Congressman Sergio Osmeña, Jr., in a privilege speech delivered before the House, made the serious imputations of bribery against the President.
A special committee, composed of Congressman Salapida K. Pendatun and fourteen other congressmen, was created by virtue of House Resolution No. 59, to investigate the truth of the charges against the President.
Osmeña failed to produce evidence in support of his remarks about the President. He was, by Resolution No. 175, suspended from office for a period of fifteen months for serious disorderly behaviour.
Osmeña submitted to the SC a verified petition for “declaratory relief, certiorari and prohibition with preliminary injunction” against the members of the special committee.
He asked for annulment of Resolution No. 59 on the ground of infringement of his parliamentary immunity.
Several respondents challenged the jurisdiction of this Court to entertain the petition, and defended the power of Congress to discipline its members with suspension.
- What is parliamentary immunity?
- Whether or not the delivery of speeches attacking the Chief Executive constitutes disorderly conduct.
Section 15, Article VI of our Constitution provides that “for any speech or debate” in Congress, the Senators or Members of the House of Representative “shall not be questioned in any other place.”
Our Constitution enshrines parliamentary immunity which is a fundamental privilege cherished in every legislative assembly of the democratic world. As old as the English Parliament, its purpose “is to enable and encourage a representative of the public to discharge his public trust with firmness and success” for “it is indispensably necessary that he should enjoy the fullest liberty of speech, and that he should be protected from the resentment of every one, however powerful, to whom exercise of that liberty may occasion offense.”
Such immunity has come to this country from the practices of Parliamentary as construed and applied by the Congress of the United States. Its extent and application remain no longer in doubt in so far as related to the question before us.
It guarantees the legislator complete freedom of expression without fear of being made responsible in criminal or civil actions before the courts or any other forum outside of the Congressional Hall. But it does not protect him from responsibility before the legislative body itself whenever his words and conduct are considered by the latter disorderly or unbecoming a member thereof.
On the question whether delivery of speeches attacking the Chief Executive constitutes disorderly conduct for which Osmeña may be disciplined, many arguments pro and con have been advanced.
We believe, however, that the House is the judge of what constitutes disorderly behaviour, not only because the Constitution has conferred jurisdiction upon it, but also because the matter depends mainly on factual circumstances of which the House knows best but which can not be depicted in black and white for presentation to, and adjudication by the Courts.

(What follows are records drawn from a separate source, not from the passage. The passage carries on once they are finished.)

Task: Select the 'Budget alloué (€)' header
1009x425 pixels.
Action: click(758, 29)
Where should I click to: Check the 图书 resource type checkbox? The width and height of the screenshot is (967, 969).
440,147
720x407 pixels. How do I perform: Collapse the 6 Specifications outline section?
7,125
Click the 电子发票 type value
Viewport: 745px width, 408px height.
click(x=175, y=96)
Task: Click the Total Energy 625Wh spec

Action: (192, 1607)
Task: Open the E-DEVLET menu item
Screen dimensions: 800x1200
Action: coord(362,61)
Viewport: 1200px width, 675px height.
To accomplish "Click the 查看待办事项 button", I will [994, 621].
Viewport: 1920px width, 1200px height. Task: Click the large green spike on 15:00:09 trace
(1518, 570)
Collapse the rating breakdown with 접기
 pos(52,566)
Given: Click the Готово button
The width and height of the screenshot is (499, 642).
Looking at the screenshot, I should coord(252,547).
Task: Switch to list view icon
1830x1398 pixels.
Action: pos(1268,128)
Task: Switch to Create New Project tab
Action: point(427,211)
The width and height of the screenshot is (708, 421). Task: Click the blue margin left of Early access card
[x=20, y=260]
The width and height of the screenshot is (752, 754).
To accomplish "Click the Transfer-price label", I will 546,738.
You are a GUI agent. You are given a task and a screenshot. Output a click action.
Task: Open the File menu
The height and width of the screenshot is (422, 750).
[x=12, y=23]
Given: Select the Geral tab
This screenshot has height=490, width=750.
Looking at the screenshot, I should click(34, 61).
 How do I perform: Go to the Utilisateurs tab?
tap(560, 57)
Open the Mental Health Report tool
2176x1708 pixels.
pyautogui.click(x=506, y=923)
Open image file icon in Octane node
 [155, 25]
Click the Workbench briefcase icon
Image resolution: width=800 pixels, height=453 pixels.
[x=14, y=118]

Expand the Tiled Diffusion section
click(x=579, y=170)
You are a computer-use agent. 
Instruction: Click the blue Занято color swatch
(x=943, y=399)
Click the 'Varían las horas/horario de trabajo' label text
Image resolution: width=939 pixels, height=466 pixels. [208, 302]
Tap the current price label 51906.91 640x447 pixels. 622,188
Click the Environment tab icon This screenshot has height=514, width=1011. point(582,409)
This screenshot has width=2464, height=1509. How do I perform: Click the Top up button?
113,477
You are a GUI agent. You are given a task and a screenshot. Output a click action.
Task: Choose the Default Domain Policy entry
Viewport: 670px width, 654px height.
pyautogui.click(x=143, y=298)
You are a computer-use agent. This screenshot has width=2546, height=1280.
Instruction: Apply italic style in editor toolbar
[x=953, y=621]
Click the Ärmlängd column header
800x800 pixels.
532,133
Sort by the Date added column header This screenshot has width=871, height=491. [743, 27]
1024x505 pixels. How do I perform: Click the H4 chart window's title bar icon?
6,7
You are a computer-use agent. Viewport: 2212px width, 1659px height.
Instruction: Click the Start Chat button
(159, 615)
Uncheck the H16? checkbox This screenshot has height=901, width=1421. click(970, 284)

For one thing, if this Court assumed the power to determine whether Osmeña conduct constituted disorderly behaviour, it would thereby have assumed appellate jurisdiction, which the Constitution never intended to confer upon a coordinate branch of the Government.
The theory of separation of powers fastidiously observed by this Court, demands in such situation a prudent refusal to interfere.
Each department, it has been said, had exclusive cognizance of matters within its jurisdiction and is supreme within its own sphere. (Angara vs. Electoral Commission, 63 Phil., 139.)
SEC. 200. Judicial Interference with Legislature. — The principle is well established that the courts will not assume a jurisdiction in any case amount to an interference by the judicial department with the legislature since each department is equally independent within the power conferred upon it by the Constitution. . . . .
The general rule has been applied in other cases to cause the courts to refuse to intervene in what are exclusively legislative functions. Thus, where the stated Senate is given the power to example a member, the court will not review its action or revise even a most arbitrary or unfair decision. (11 Am. Jur., Const. Law, sec. p. 902.)